A che pro viene rispolverato Saugy? Per spiegarci con una lezioncina di tre paginette – ineccepibile sul piano formale – che è molto difficile taroccare il profilo steroideo di un atleta con l’urina di un altro, “per non dire impossibile”. Ohibò! Che sia difficile per il farmacista di Voghera, non c’è dubbio, ma impossibile… suvvia Martial! Basterebbe un pizzico di letteratura per sapere che non è affatto impossibile replicare il profilo degli androgeni di un atleta se si hanno su di lui le informazioni adeguate e se l’operazione viene gestita da mani esperte e competenti.
Avrebbe potuto chiederlo all’amico Rodchenkov, a cui – durante la massiccia manipolazione di provette avvenuta a Sochi – le autorità sportive russe avevano chiesto esattamente di fare la stessa cosa (toccata poi a Schwazer) con un’atleta avversaria, ritenuta particolarmente competitiva…
Non essendo un genetista, Saugy non può però affrontare il tema chiave della spaventosa concentrazione di Dna riscontrata in Schwazer.

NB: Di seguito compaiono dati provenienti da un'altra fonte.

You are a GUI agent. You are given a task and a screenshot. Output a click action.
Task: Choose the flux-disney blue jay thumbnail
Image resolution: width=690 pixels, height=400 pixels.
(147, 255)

Su questo ci pensa direttamente l’alleata Athletics Integrity Unit, che dà in pasto le urine di 85 atleti di sport di resistenza a un laboratorio genetico di Losanna (e dove se no!) per averne un verdetto secondo cui il 20% di loro ha valori di concentrazione di Dna superiori a quelli riscontrati nelle provette di Schwazer. Conclusione: nessuna anomalia, quindi nessuna manipolazione!

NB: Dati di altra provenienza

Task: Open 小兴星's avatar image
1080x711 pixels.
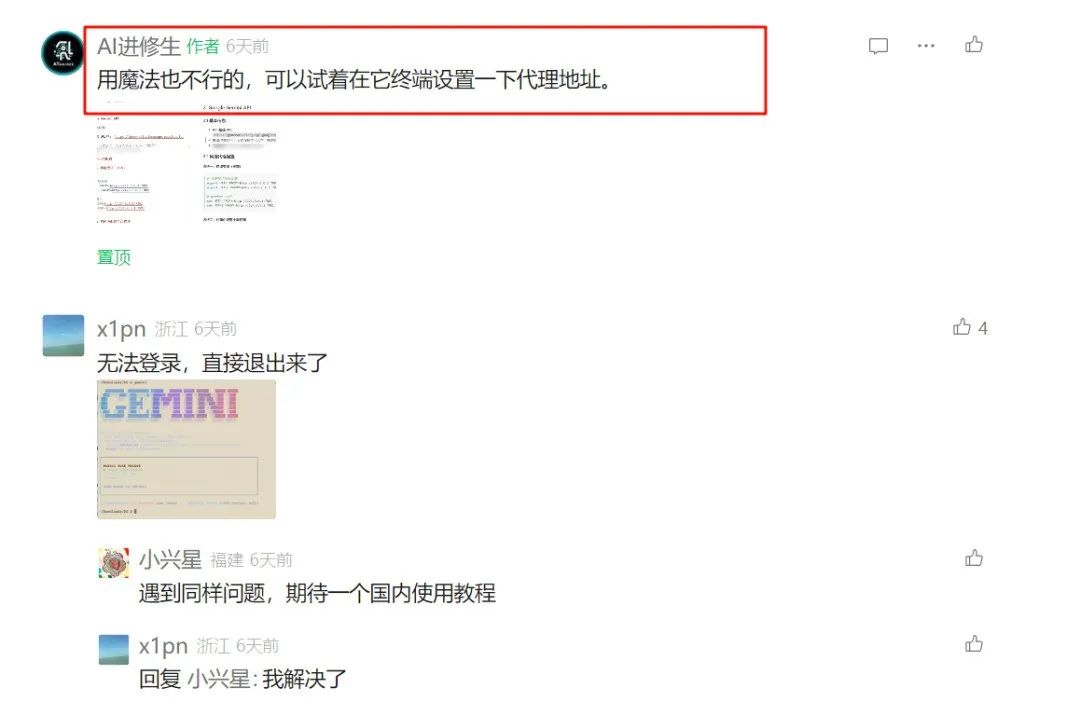Action: (x=114, y=562)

Non annoiamo il lettore con le tecniche per amplificare la concentrazione del Dna, tipo centrifugare le urine. La considerazione da farsi è un’altra: avendo avuto a disposizione 30 mesi di inchiesta giudiziaria, come mai Aiu e Wada non hanno collaborato a produrre in quella sede le loro ricerche e le loro “prove”, ammesso e non concesso che siano credibili? Anzi l’analoga sperimentazione a campione fatta dal perito del Tribunale di Bolzano li ha trovati non collaborativi, ostruzionisti e denigranti, allo stesso modo in cui la vecchia Iaaf per 18 mesi aveva fatto resistenza e boicottato la consegna delle urine incriminate di Schwazer.

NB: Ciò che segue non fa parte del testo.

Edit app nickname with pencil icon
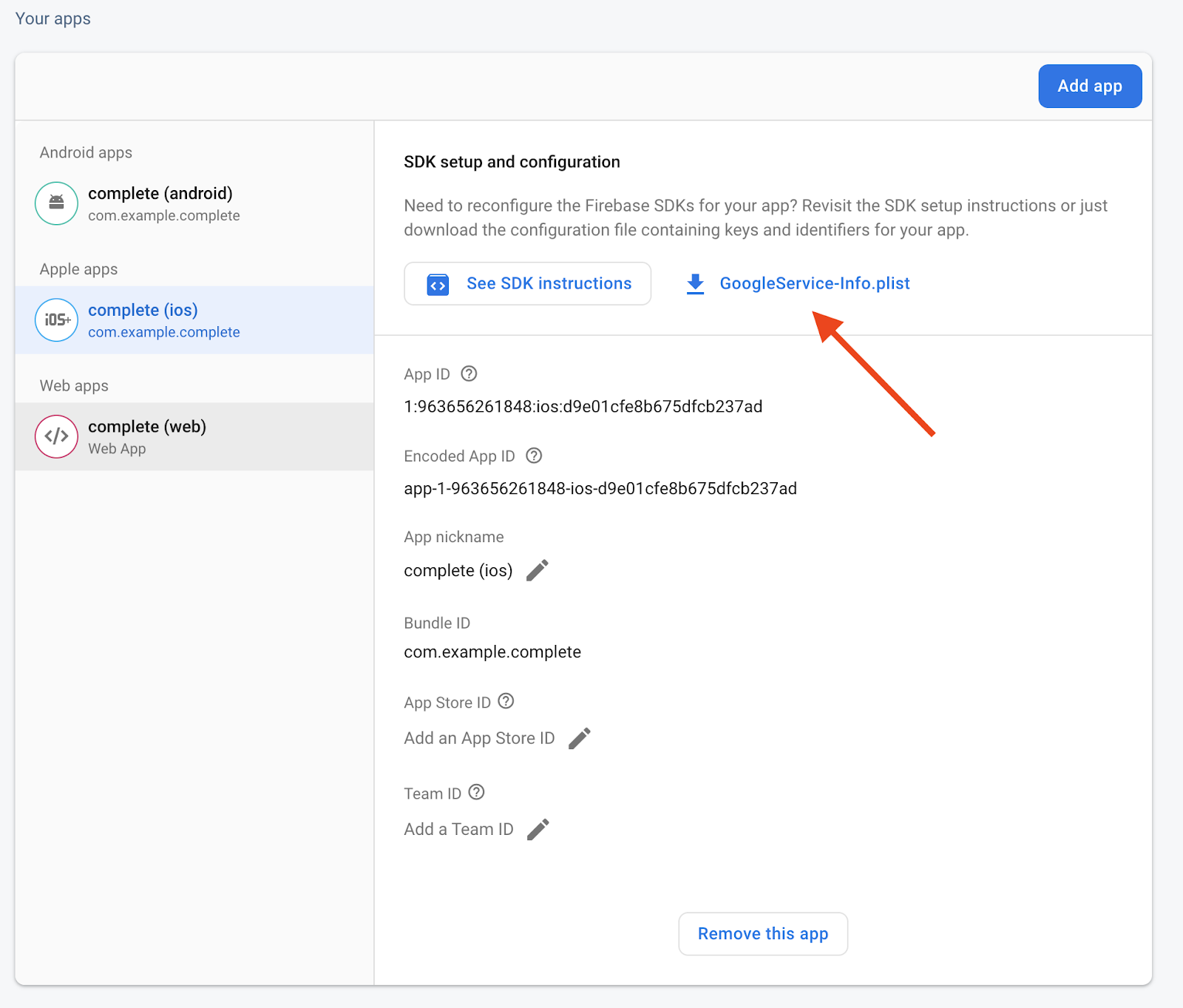 pos(538,570)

Tale rinuncia alle aule di Giustizia si spiega forse perché un tardivo tentativo di produrre qualcosa a Bolzano fu demolito sul piano scientifico e procedurale dal consulente del Tribunale, le cui procedure peraltro furono sempre condivise dal perito genetista della Wada. Meglio allora farsi un test in casa, senza contraddittorio, lontano da occhi indiscreti. Autoreferenziali, come sempre.
I nostri dirigenti sportivi? A cuccia!